═════ ENTRIES PROVIDED ═════

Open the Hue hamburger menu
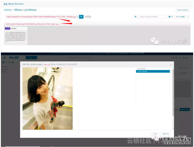 point(4,57)
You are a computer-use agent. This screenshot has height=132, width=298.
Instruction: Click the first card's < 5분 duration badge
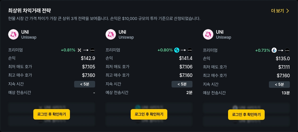tap(85, 84)
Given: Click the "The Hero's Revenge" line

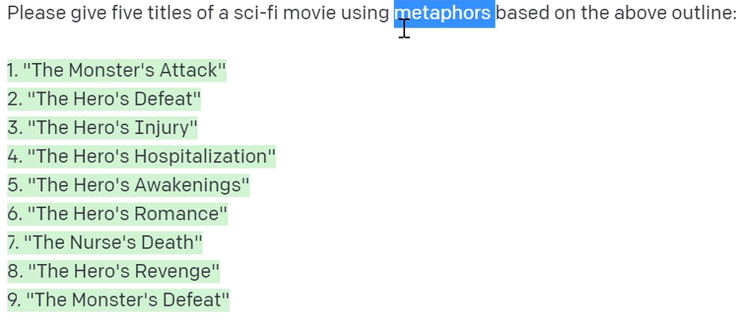Looking at the screenshot, I should (114, 271).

═════

### WHAT IS REQUIRED
Rewrite all the records above, replacing "Click" with "Select" and keeping everything else the same. Leave out the pictures.

### THE RESPONSE
Open the Hue hamburger menu
 point(4,57)
You are a computer-use agent. This screenshot has height=132, width=298.
Instruction: Select the first card's < 5분 duration badge
tap(85, 84)
Given: Select the "The Hero's Revenge" line

Looking at the screenshot, I should (114, 271).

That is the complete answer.